── Excerpted passage

Be sure to soak the split peas overnight, and discard the water. While split peas can be cooked without soaking, made this way the starches will not break down enough in the soup to be properly digested for those on the SCD diet. This is a crucial step in the cooking process and must not be skipped. Another important thing to note is that the split peas will need to boil, not simmer, for the allotted time to once again properly break down the starches. Follow these two simple rules for cooking split peas, and you’ll have delicious digestible soup every time!

────
── Items

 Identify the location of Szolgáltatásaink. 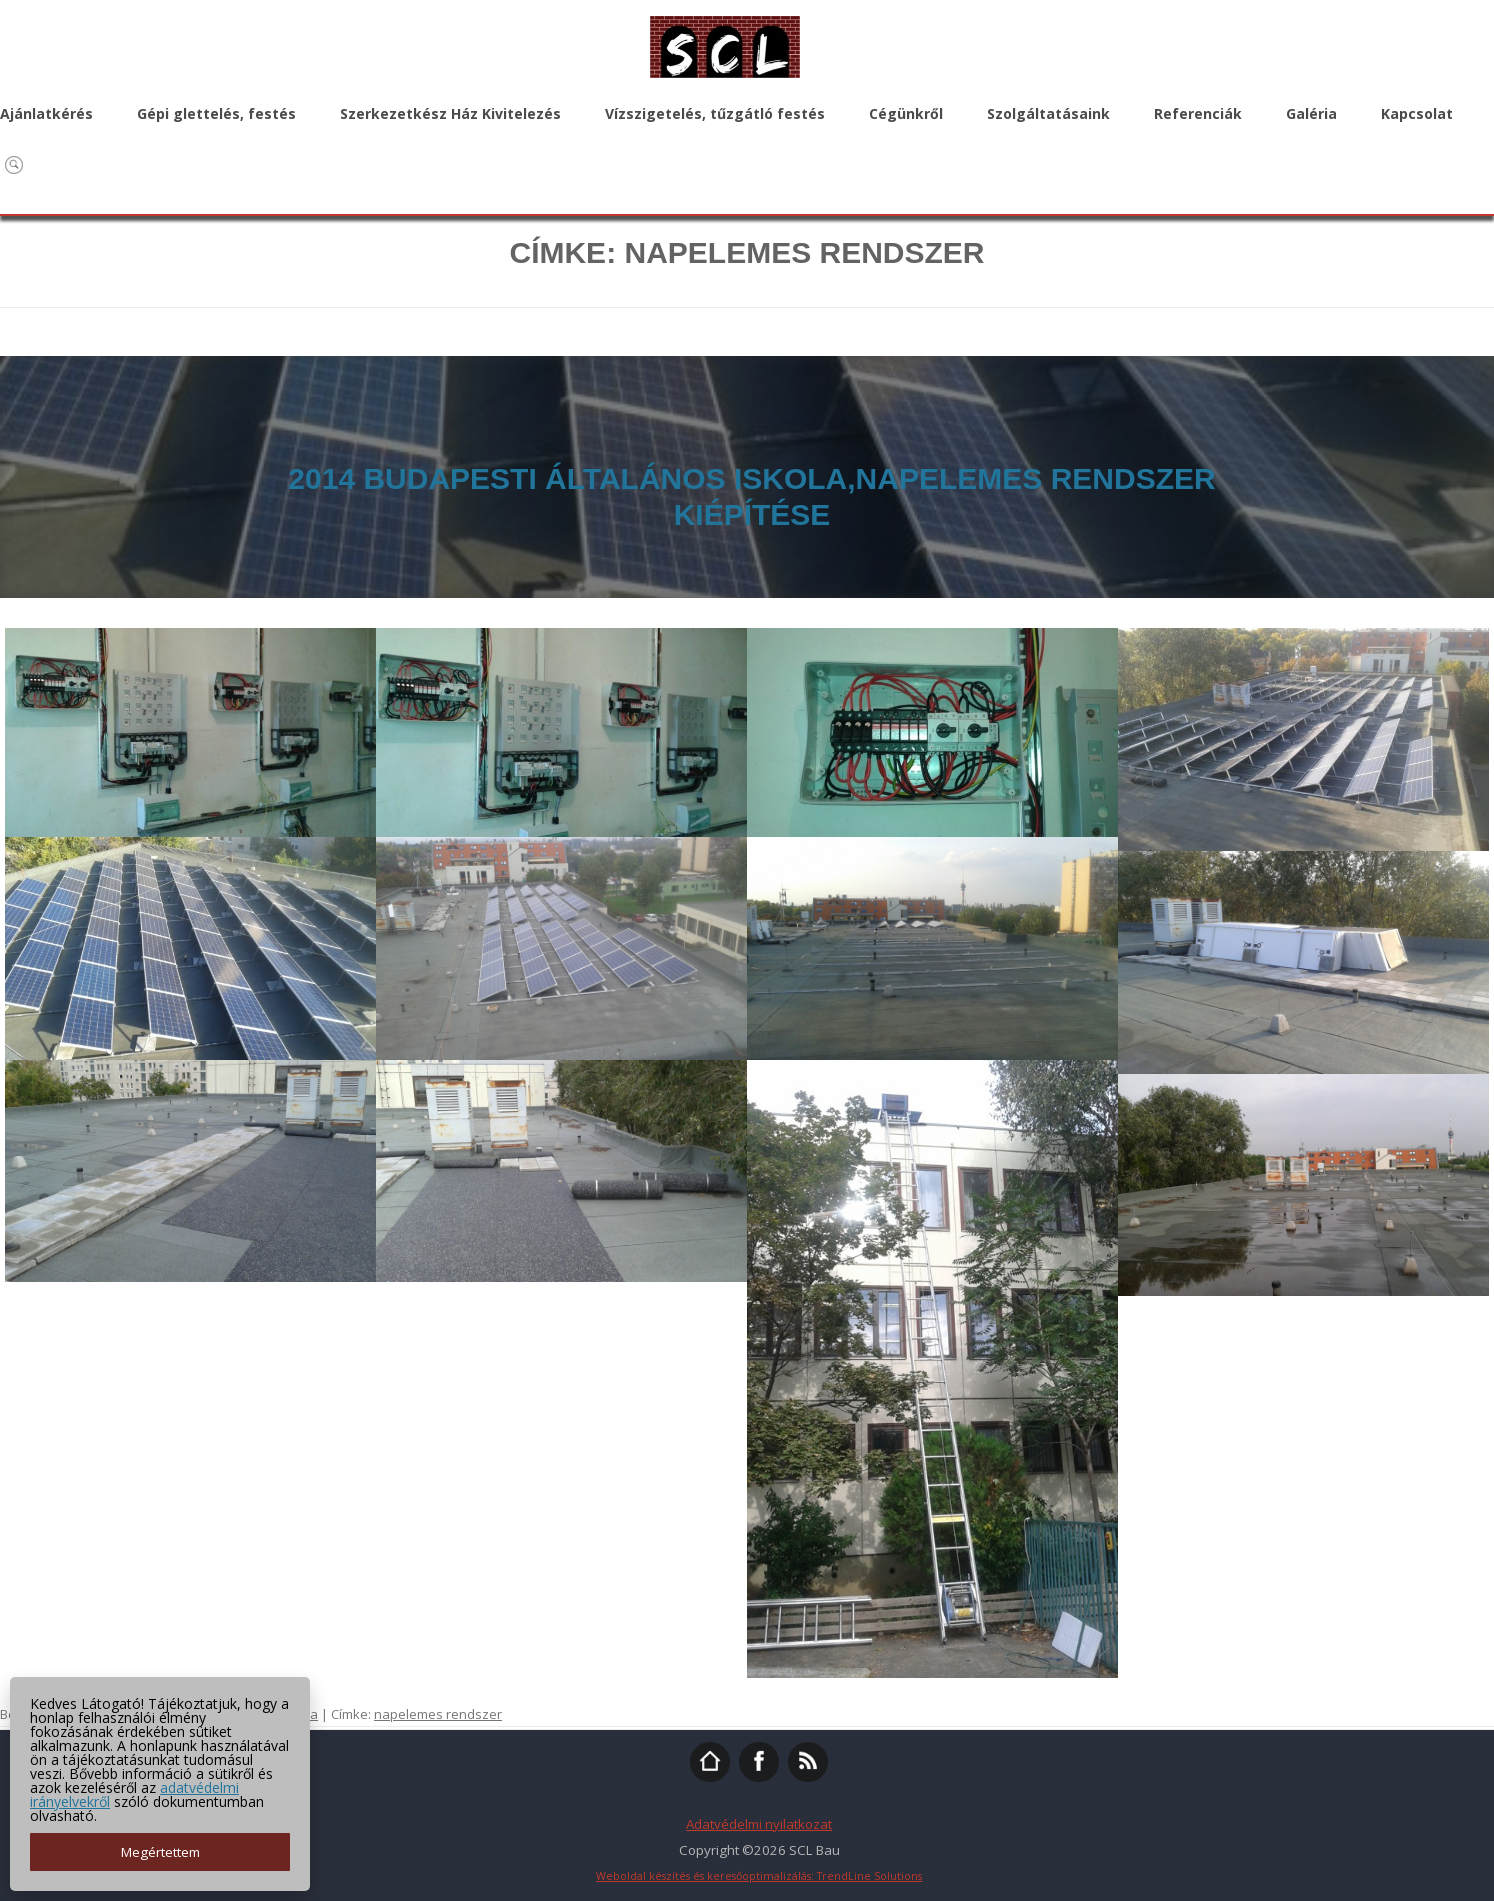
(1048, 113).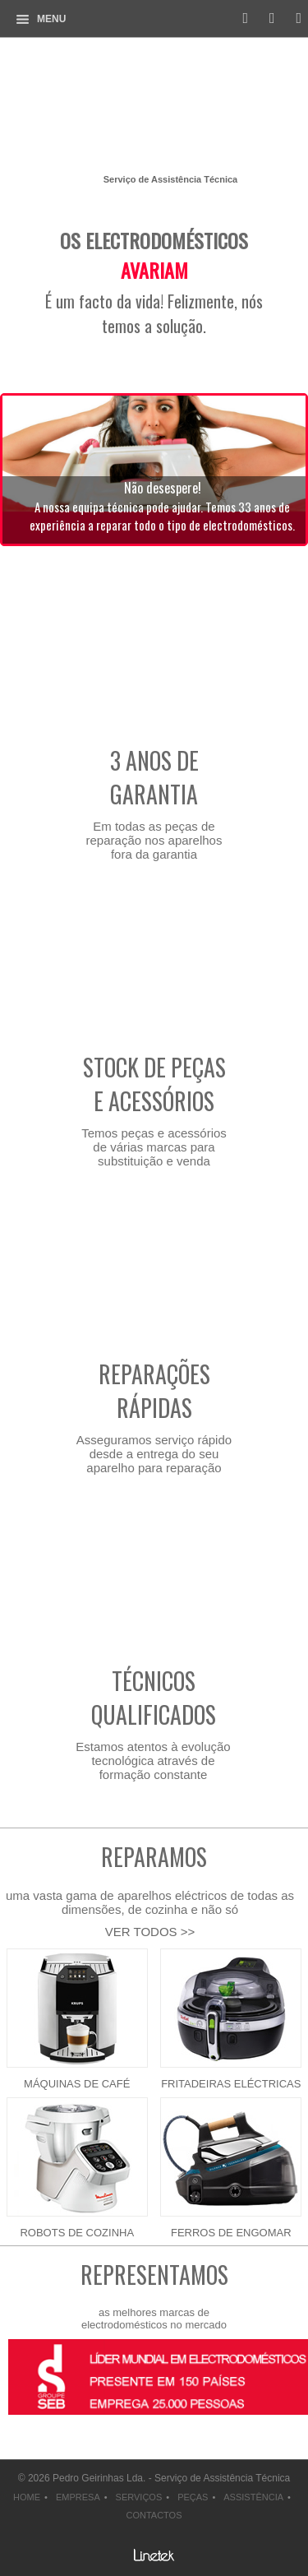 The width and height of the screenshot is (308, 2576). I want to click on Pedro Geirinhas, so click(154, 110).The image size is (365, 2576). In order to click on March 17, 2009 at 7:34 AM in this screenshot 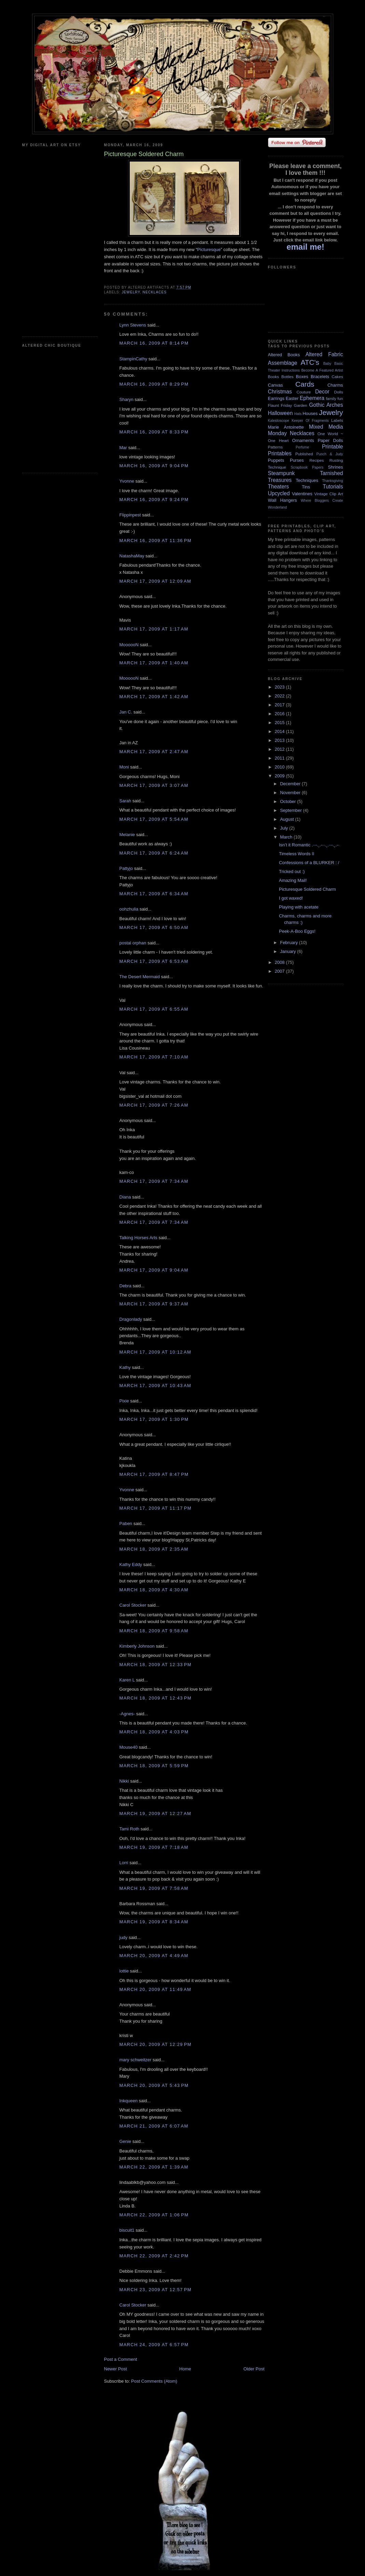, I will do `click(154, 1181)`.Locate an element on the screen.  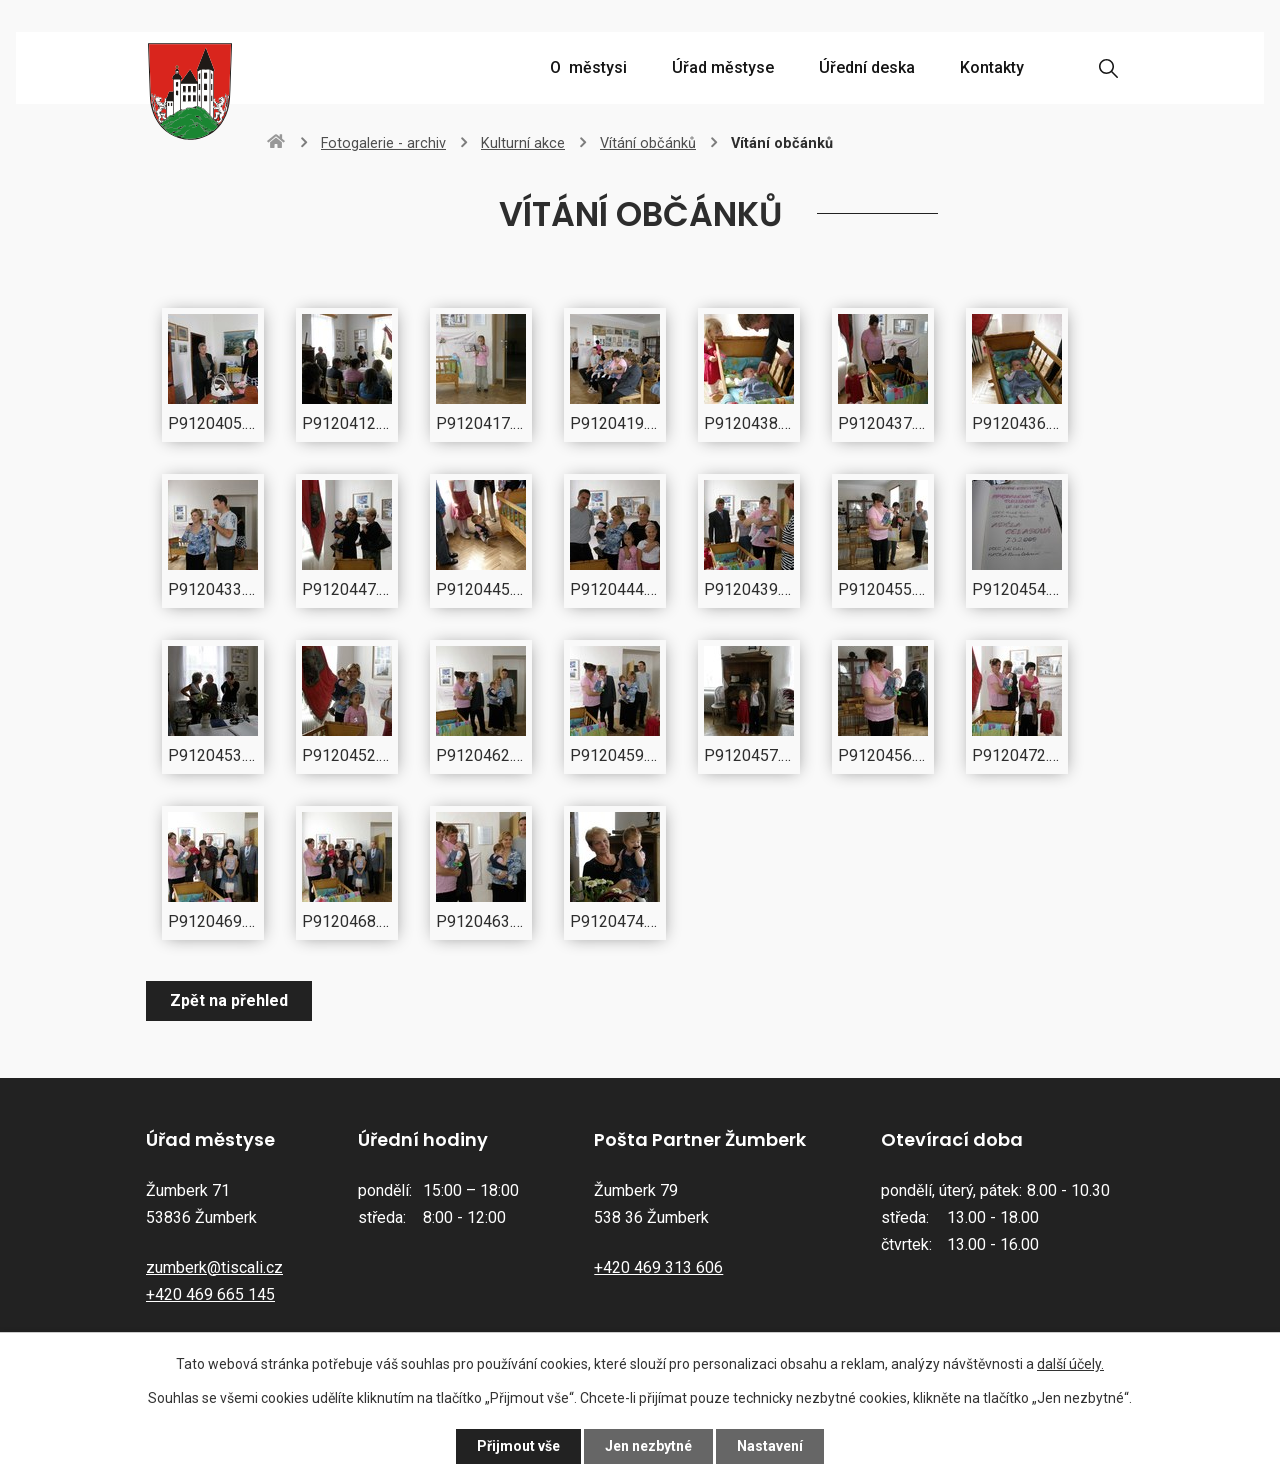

────

→ **To be done**
a: Can you condense the paragraph beginning "Be sure to soak the split peas overnight" in the split pea soup passage into a short list that keeps its main facts?
b: Would you print the split pea soup passage word for word, from "Be sure to soak" up to and including "soup every time!"?

→ **Solutions in order**
a:
- Soak the split peas overnight, then discard the soaking water.
- Don't skip soaking: unsoaked peas can be cooked, but their starches won't break down enough in the soup to be properly digested by those on the SCD diet.
- Boil the peas rather than simmer them for the allotted time, so the starches break down properly.
- Following these two rules gives delicious, digestible soup every time.

b:
Be sure to soak the split peas overnight, and discard the water. While split peas can be cooked without soaking, made this way the starches will not break down enough in the soup to be properly digested for those on the SCD diet. This is a crucial step in the cooking process and must not be skipped. Another important thing to note is that the split peas will need to boil, not simmer, for the allotted time to once again properly break down the starches. Follow these two simple rules for cooking split peas, and you’ll have delicious digestible soup every time!